Class II treatment can be started early, but there is a feeling that a “one-stage” treatment approach during adolescence is more efficient (vs. phase I+II treatment phases). Assessment of a patient’s cooperation level combined with growth prediction is important in treatment planning.

These authors recommend the following protocol for the start of Class II treatment timed to the pubertal growth spurt.

CVM stage 1: wait for at least 1 year before asking for another lateral ceph.

Combination Pisiform (wrist) + CVM stage 2: delay the orthopedic treatment phase.

Combination Sesamoid + CVM stage 2 in girls: start treatment

Combination Sesamoid + CVM stage 3 in boys: start treatment

Adding the wrist x-ray to the evaluation adds radiation exposure, but is less likely to be mis-interpreted than the CVM stages in the clinic. The depressions of the vertebrae are subtle changes. Care must be used to not obscure the vertebrae with the protective thyroid collar. The best assessment of growth is found when combining both methods, but this involves the most radiation exposure. The wrist x-ray is the best if you only have one choice as the events are more clear. The hand-wrist x-ray can also be used to estimate mature heights.

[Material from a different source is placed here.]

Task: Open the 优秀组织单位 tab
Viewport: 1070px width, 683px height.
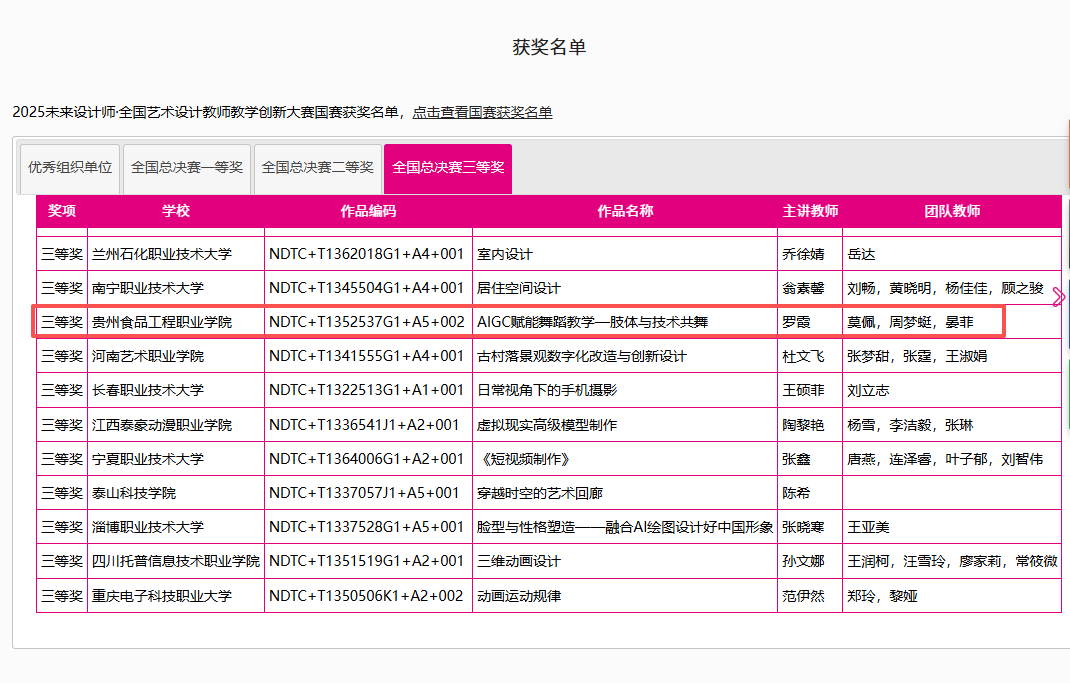Action: (x=70, y=168)
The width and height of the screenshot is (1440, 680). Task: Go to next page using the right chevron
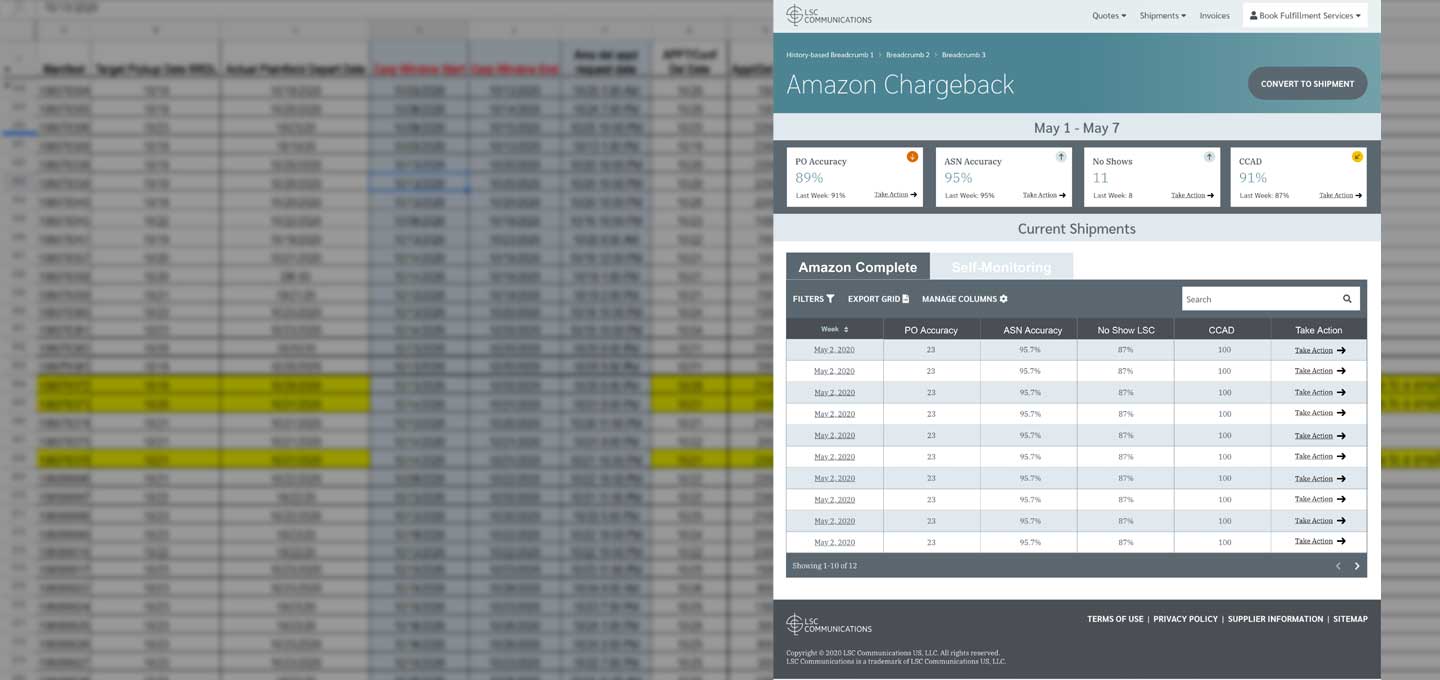pyautogui.click(x=1357, y=565)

The author suggests that patients be referred to the orthodontic practice at an early age to start the “preparation phase”. The orthodontist gets to know the family and takes a lateral ceph and panoramic x-ray (not wrist x-ray). The cervical vertebrae evaluation is explained to the parent with the most efficient time to start treatment being CVM stage 2, as then the appliances can be worn for the shortest period of time (as in less $).

The patient is then put on a recall schedule, where a wrist x-ray is taken if the height growth history (register the height of the patient at each visit) indicates that the take-off stage is imminent. The combination of hand-wrist and lateral ceph evaluation can be used in the pre-treatment records for the orthopedic phase (probably a functional appliance or headgear with brackets to align).

After a period of about 15 months, extractions are reconsidered (class II remains), where a new ceph and panoramic x-ray are taken. The growth assessment is made at this time only from the cervical vertebrae (if growth is finished, then extractions are needed).

CVM stage 5 (end of growth) can be an influencing factor in the retention phase and in situations requiring implants.

Including the growth assessment to the treatment planning also has the added benefit of adding confidence to the treatment approach (for both the orthodontist and patient). Clinical efficiency can also be improved by adding growth curves to their clinical management.

McGann comments:

It cannot be denied that growth is an integral part of orthodontic treatment and should be considered in the clinical management and treatment planning for all class II and III cases. Including growth assessment can improve treatment efficiency and the overall success. The added benefits in confidence while looking good to our patients and peers should encourage all of us to add this information to our diagnosis. This paper presents a practical approach to do so in a busy practice.